» TASK DESCRIPTION
Please repeat every record exactly, leaving out any pictures.

*** Opening INFORMATION ***

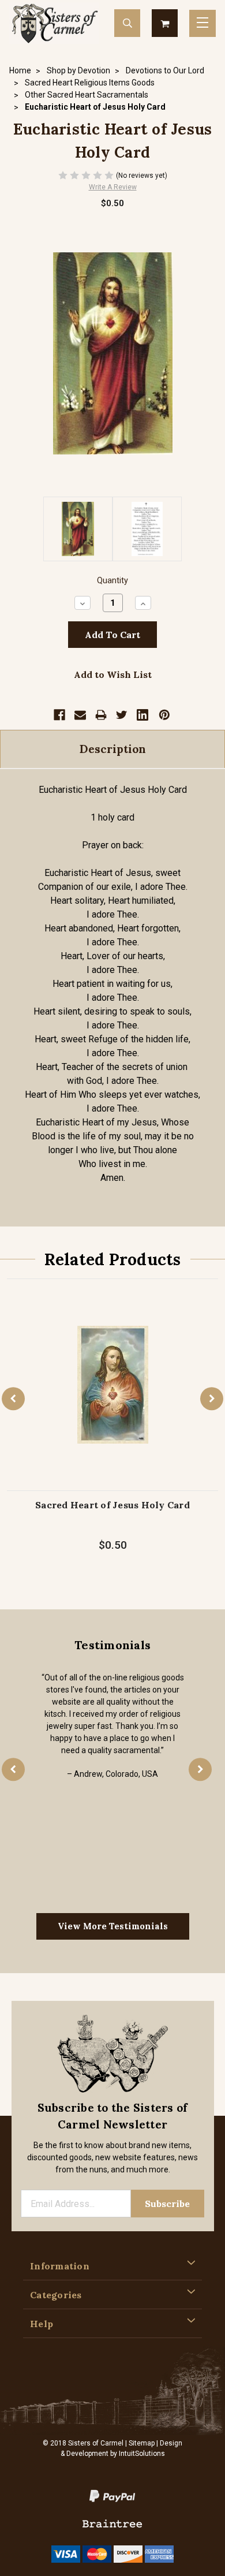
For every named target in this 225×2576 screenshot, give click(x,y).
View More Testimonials (113, 1926)
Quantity (112, 581)
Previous (13, 1399)
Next (211, 1399)
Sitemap (142, 2443)
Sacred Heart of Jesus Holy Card (112, 1505)
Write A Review (113, 187)
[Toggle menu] (202, 23)
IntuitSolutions (142, 2454)
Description (113, 749)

*** Closing INFORMATION ***

» YOUR RESPONSE
For every named target in this 225×2576 screenshot, give click(x,y).
View More Testimonials (113, 1926)
Quantity (112, 581)
Previous (13, 1399)
Next (211, 1399)
Sitemap (142, 2443)
Sacred Heart of Jesus Holy Card (112, 1505)
Write A Review (113, 187)
[Toggle menu] (202, 23)
IntuitSolutions (142, 2454)
Description (113, 749)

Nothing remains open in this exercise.